「Djangoのセキュリティについて考える」レスポンスヘッダ編

この記事は以下のターゲットを対象としています。

★5 Django の開発経験が 3 年以上。
★4 Django の開発経験が 1 年以上。
★3 WEB サイト開発経験あり。これから Django を学習します。
★2 Python 初級者。簡単なプログラムコードが書けます。
★1 プログラミング未経験。

こんにちは。グローバルウェイの清家です。

今月は久しぶりにDjangoのセキュリティについて記事をお届けします。前回の記事ではクロスサイトスクリプティング(引用リンク)、SQLインジェクション(引用リンク)を紹介しました。これらのセキュリティ対策はほんの一部に過ぎず、攻撃者はあらゆる手を使って攻撃を試みます。

今回紹介するセキュリティ対策は、レスポンスヘッダに適切な設定をすることでWEBアプリケーション全体のセキュリティリスクを防ぐことができます。

今回Djangoの環境設定やミドルウェアを使用します。ミドルウェアについて、本記事では詳しく取り上げませんが、簡単に言うと、Djangoのリクエスト/レスポンス処理にフックを加えるためのDjangoフレームワークです。今回はこの仕組みを用います。

それでは、セキュリティリスクと対策を見ていきましょう。

目次

〔Cache-Controlレスポンスヘッダ〕

Cache-Controlレスポンスヘッダは、キャッシュの動作を管理するための設定です。

本設定がされていない場合、HTTPSによる通信内容が通信経路途中のプロキシサーバやキャッシュサーバに記録される可能性があり、情報漏洩の危険性が生じます。

Djangoではどのように設定すればいいか見ていきます。

base.pyは、Djangoの環境設定ファイルでミドルウェアを設定します。

フック処理用にResponseHeaderクラスを定義します。

〔base.py〕
MIDDLEWARE = [
・・・
    “middleware.response.ResponseHeader”,
]

ResponseHeaderではprocess_responseをオーバーライドし、レスポンス処理をフックします。

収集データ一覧
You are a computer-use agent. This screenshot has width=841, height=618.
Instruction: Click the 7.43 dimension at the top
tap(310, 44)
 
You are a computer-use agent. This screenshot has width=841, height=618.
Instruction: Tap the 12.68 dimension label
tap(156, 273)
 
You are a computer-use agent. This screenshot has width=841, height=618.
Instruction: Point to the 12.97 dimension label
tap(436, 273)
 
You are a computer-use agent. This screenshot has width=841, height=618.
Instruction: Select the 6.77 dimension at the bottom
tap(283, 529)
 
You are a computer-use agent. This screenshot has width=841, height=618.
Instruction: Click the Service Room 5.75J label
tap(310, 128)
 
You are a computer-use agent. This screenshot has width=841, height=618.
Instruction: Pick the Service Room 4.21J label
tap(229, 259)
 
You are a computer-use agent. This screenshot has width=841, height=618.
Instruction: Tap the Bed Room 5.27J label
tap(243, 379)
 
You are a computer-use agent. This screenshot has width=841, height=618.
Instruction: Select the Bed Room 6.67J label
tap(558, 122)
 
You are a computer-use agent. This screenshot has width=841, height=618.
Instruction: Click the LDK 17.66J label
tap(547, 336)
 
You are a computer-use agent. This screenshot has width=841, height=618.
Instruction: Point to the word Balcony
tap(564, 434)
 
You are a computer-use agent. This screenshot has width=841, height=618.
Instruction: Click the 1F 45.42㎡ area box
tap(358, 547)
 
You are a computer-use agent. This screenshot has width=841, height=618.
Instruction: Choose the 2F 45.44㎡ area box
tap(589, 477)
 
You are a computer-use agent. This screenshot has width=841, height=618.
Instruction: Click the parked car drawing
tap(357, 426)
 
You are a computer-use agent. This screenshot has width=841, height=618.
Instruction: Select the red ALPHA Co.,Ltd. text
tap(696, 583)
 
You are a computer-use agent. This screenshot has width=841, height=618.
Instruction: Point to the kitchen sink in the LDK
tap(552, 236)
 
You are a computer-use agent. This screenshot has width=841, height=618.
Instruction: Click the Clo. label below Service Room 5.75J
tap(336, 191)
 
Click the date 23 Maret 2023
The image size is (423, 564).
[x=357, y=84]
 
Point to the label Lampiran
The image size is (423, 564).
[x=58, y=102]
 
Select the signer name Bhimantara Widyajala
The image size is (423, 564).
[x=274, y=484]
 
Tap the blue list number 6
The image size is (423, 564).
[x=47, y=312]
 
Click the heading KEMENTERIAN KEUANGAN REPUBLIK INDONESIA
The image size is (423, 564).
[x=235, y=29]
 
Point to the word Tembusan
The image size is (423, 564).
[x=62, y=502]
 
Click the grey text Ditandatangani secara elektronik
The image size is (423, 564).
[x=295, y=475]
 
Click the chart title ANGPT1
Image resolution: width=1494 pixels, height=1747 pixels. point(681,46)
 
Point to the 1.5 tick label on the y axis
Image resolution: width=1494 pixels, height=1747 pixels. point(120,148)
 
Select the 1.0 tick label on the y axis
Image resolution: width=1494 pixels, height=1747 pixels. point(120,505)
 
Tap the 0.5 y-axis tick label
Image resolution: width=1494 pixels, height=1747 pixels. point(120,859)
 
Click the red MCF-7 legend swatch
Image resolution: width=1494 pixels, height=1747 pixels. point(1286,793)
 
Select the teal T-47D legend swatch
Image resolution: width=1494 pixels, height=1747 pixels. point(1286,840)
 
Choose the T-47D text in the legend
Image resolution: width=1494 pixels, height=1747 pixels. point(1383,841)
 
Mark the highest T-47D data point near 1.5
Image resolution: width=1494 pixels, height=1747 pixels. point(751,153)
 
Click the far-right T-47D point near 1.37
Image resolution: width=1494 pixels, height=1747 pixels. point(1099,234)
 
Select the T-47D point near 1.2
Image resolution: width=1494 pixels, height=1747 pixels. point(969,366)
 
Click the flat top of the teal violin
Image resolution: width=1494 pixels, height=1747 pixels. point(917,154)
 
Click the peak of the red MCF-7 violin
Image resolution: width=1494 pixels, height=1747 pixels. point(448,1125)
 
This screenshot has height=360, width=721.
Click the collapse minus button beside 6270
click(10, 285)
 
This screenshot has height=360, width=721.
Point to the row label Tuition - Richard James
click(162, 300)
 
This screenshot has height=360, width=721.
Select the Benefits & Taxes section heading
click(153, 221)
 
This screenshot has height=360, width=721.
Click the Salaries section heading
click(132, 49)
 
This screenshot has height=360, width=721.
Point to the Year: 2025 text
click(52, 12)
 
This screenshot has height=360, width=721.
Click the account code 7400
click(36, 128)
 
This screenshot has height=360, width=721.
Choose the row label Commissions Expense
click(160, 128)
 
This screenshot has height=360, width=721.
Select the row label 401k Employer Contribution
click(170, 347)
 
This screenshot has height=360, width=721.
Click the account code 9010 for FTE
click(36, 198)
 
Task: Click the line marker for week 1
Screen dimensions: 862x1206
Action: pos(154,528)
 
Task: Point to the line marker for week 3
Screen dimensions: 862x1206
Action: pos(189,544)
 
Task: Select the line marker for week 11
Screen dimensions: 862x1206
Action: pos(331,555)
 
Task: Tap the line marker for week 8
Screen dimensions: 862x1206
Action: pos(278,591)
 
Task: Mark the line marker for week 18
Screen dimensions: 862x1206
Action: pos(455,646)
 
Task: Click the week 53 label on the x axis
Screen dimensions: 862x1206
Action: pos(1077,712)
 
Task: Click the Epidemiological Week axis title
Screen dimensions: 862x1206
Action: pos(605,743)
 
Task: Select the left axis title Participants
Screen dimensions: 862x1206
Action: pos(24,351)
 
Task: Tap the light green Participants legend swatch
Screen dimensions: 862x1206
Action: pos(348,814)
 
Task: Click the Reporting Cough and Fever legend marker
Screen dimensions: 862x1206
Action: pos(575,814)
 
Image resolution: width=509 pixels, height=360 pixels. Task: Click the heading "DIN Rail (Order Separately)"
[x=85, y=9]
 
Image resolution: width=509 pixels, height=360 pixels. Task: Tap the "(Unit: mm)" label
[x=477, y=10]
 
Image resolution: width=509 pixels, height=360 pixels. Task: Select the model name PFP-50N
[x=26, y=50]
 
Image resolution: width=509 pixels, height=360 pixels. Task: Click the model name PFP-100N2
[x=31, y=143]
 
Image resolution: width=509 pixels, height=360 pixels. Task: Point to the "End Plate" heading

課題一覧:
**A)** Djangoのセキュリティに関する記事が対象とする読者のレベルを、星の数と説明を添えてすべて挙げよ。
**B)** Djangoのセキュリティに関する記事の続きを、最後の文の後から書き継げ。

各課題の解答:
**A)**
★5 Django の開発経験が 3 年以上。
★4 Django の開発経験が 1 年以上。
★3 WEB サイト開発経験あり。これから Django を学習します。
★2 Python 初級者。簡単なプログラムコードが書けます。
★1 プログラミング未経験。

**B)**
Cache-Controlに以下の設定をすることで、キャッシュを無効化します。

HTTP/1.0との下位互換で、Cache-Controlを使用できないブラウザに対応する場合、”Pragma”を設定します。

〔response.py〕
class ResponseHeader(MiddlewareMixin):

def process_response(self, request, response):
response[“Cache-Control”] = “no-cache, no-store”
response[“Pragma”] = “no-cache”
 
return response

〔Content-Security-Policyレスポンスヘッダ〕

Content-Security-Policyレスポンスヘッダは、クロスサイトスクリプティングやその他の攻撃に対するブラウザの防御機能を有効化する設定です。CSPはHTTPヘッダを介してブラウザに送信されます。このヘッダには許可されるドメインや、スクリプトの実行方法、CSSの読み込み先などが指示されます。これらの指示に従って許可されない操作をブロックします。

Djangoでは、以下の方法が一般的です。

サードパーティ製のプラグインdjango-cspをインストールします。

〔terminal〕
# pip install django-csp

それぞれCSPMiddlrewareを定義し、それぞれディレクティブを設定します。

〔base.py〕
MIDDLEWARE = [
・・・
    “csp.middleware.CSPMiddleware”,
・・・
]
 
CSP_DEFAULT_SRC = (“‘self'”,)
CSP_SCRIPT_SRC = (“‘self'”, “https://xxx.com”)
CSP_STYLE_SRC = (“‘self'”, “https://xxx.com”)

プラグインを使用しない場合でも、Content-Security-Policyレスポンスヘッダに直接設定する子で細かく調整することが可能です。

〔response.py〕
class ResponseHeader(MiddlewareMixin):

def process_response(self, request, response):
response[“Cache-Control”] = “no-cache, no-store”
response[“Pragma”] = “no-cache”
 
response[“Content-Security-Policy”] = “default-src ‘self’; connect-src ‘self’;・・・”
 
return response

CSPの導入では以下の事柄に注意する必要があります。これらのことに気をつければ安全なWEBアプリケーションを構築することが可能です。

  1. 強力なセキュリティ機構ですが、設定を誤ったり、厳密すぎる設定だとWEBアプリケーションが機能しなくなる恐れがあります。十分なテストが必要です。
  2. サードパーティのスクリプトやCSSなど外部から提供されるリソースがある場合、それらのリソースをCSPに適用させる必要があります。
  3. CSPはモダンなブラウザではサポートしていますが、全てのブラウザで完全な機能を利用できるわけではありません。リリースノート等を確認して機能を把握する必要があります。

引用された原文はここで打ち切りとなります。